**Given records**
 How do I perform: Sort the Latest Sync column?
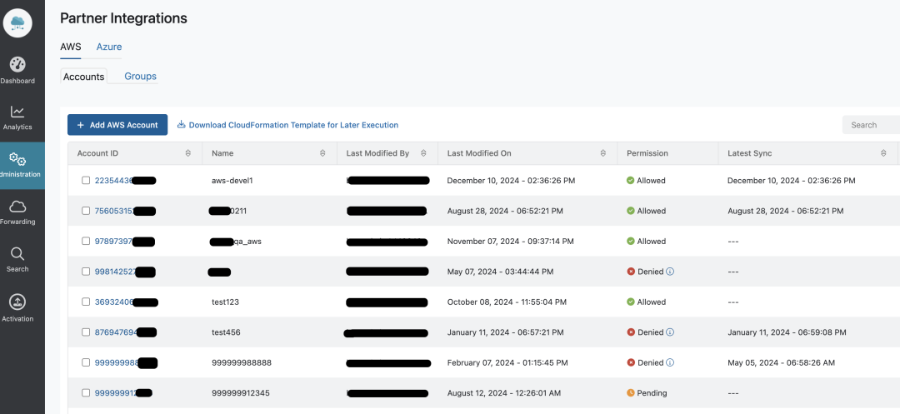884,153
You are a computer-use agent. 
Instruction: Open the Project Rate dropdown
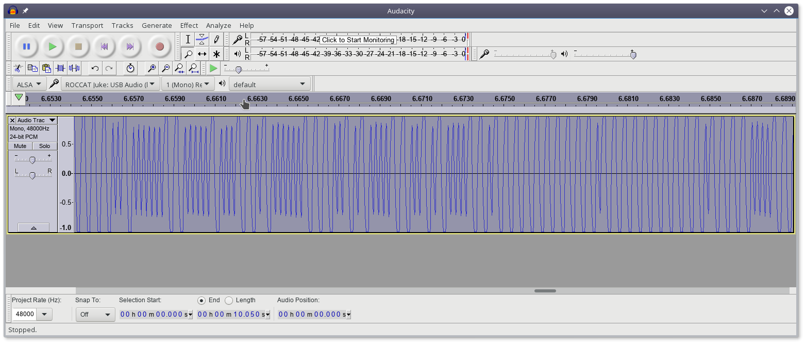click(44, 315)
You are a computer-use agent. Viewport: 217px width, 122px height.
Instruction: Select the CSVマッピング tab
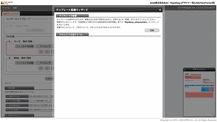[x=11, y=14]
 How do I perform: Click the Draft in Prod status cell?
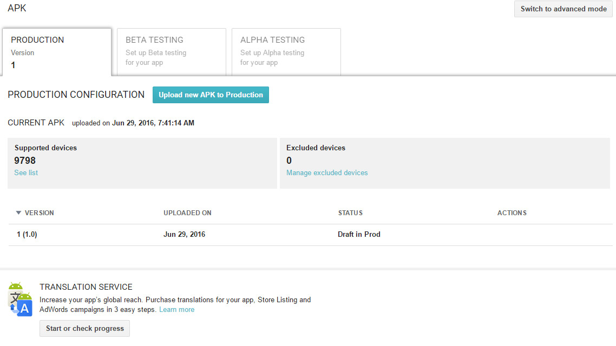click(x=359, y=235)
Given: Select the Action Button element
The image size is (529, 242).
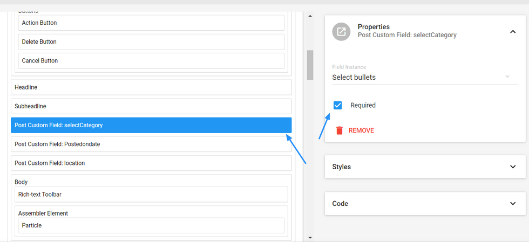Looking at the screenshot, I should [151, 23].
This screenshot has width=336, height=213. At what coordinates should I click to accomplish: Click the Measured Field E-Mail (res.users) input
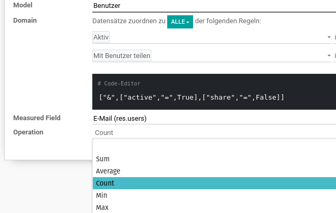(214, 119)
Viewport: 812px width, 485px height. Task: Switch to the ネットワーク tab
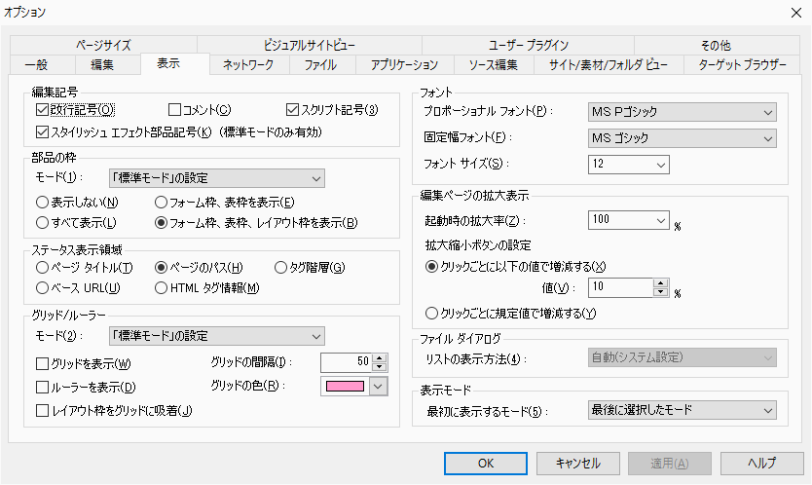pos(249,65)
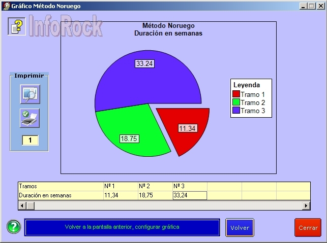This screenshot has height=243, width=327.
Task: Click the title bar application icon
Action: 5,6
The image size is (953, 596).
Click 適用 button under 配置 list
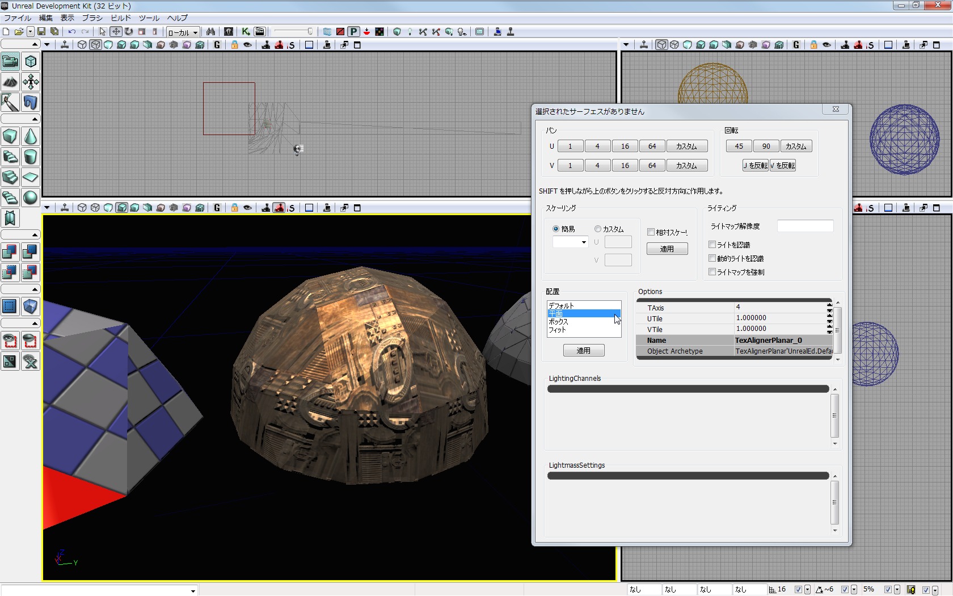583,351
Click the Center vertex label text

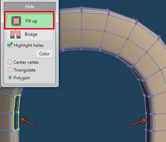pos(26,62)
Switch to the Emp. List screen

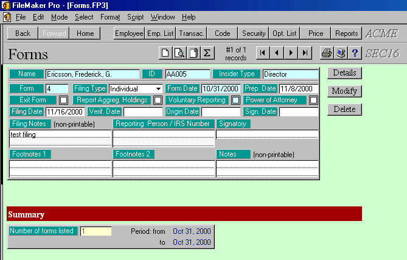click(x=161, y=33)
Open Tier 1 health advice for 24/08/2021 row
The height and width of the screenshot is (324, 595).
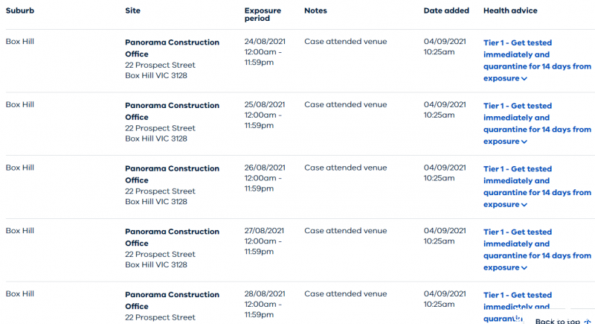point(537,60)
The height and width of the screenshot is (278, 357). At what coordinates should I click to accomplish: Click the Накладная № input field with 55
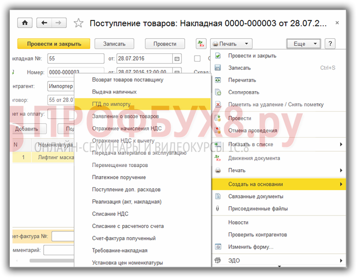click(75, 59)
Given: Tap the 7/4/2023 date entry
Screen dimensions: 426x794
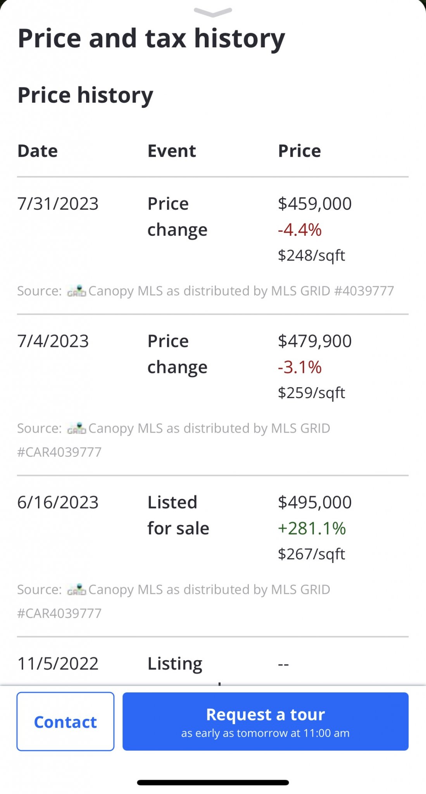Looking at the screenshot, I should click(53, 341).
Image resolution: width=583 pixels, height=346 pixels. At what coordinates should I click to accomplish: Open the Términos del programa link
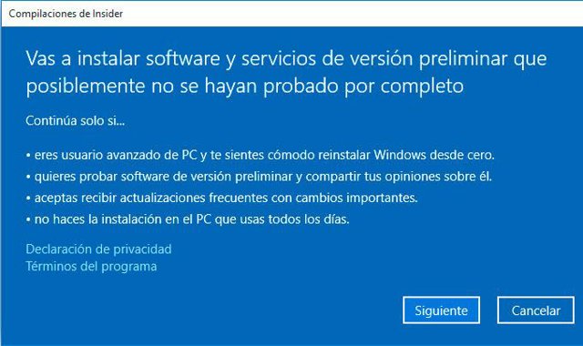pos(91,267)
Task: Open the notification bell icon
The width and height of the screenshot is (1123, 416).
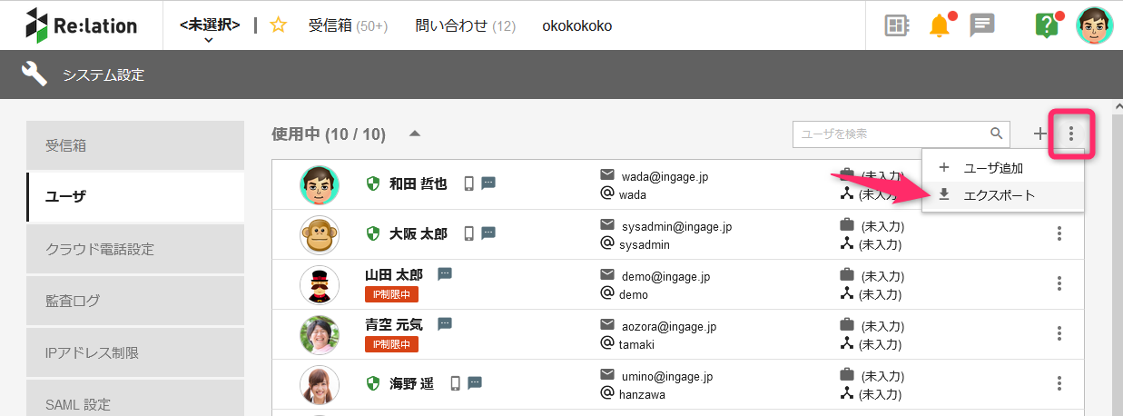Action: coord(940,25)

**What to produce**
Where a line in the material above holds "computer", copy that line.

**Output**
You are a computer-use agent. 
You are a computer-use agent. Viewport: 217px width, 122px height.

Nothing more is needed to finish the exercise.